Seiring tumbuhnya ekonomi digital di Indonesia dan meningkatnya performa perusahaan rintisan yang didanai EV, dana yang dititipkan investor pun kian membesar. “Asset under management (AUM) kita sekarang US$1,5 miliar (Rp22,5 triliun),” ucap Willson, memberi penekanan tentang investasi kelolaan mereka yang tumbuh hampir 700 kali lipat. “Itu belum bicara soal value yang kita hasilkan dari situ.”

Total sudah delapan putaran pendanaan mereka lakukan dalam kurun 13 tahun terakhir. Enam di antaranya adalah pendanaan awal (seed funding) dan dua lainnya lanjutan (growth). Dana yang terkumpul disebar ke sekitar 300 startup, sekitar 61 persennya berada di Indonesia. Sementara sisanya, tersebar antara lain 21 persen di Singapura, 3 persen di Malaysia, 3 persen di Vietnam, 2 persen di Thailand, dan 4 persen pasar lainnya. Dalam kurun waktu tersebut, mereka juga berhasil dan menyaksikan lebih dari 30 exit yang sukses.
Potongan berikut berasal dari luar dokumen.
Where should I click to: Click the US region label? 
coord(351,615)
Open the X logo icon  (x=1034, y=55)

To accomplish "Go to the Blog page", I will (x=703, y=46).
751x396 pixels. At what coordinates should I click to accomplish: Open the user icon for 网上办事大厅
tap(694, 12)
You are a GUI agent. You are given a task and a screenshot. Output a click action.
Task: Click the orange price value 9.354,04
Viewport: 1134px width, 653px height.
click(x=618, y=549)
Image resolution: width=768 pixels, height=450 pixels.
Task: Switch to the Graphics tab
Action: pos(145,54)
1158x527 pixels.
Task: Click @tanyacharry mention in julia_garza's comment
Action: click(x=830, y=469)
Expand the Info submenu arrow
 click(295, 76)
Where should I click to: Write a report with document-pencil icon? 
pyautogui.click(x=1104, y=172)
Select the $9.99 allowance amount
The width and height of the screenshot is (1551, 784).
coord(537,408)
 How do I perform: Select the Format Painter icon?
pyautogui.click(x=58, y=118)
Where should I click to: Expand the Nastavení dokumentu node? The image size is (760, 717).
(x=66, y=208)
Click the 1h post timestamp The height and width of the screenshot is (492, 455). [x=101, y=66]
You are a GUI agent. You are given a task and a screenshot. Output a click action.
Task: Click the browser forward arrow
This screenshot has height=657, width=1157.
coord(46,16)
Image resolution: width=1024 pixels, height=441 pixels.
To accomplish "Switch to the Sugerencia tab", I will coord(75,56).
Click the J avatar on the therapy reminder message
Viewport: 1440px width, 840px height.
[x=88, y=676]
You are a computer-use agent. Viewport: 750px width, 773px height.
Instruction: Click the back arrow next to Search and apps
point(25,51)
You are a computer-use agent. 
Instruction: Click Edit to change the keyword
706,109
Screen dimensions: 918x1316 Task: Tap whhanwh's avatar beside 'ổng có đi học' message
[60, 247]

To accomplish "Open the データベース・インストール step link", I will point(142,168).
Bagaimana para investor kakap tertarik meletakkan dananya di EV, sebut Willson, tak lepas dari rekam jejak yang mereka miliki. Ketika bertemu Masayoshi Son misalnya. Ia hanya perlu 30 menit meyakinkan CEO SoftBank itu untuk menggelontorkan US$60 juta karena dua dari empat unicorn Asia Tenggara saat itu berada dalam portofolio EV.

“Saya bilang ‘Jika Anda ingin menangkap unicorn, Anda harus berinvestasi kepada kami.’ Terus dia bilang, ‘Mari memancing bersama. Kapal Anda kecil, kapal saya besar,’” ujarnya sembari terkekeh. “Jadi sekitar US$2 juta per menit.”

Cerita selengkapnya bisa Anda baca pada Majalah Fortune Indonesia edisi Oktober 2022 dan simak kisah menarik dari Businessperson of the Year 2022 lainnya.

***

Artikel asli di FORTUNE Indonesia.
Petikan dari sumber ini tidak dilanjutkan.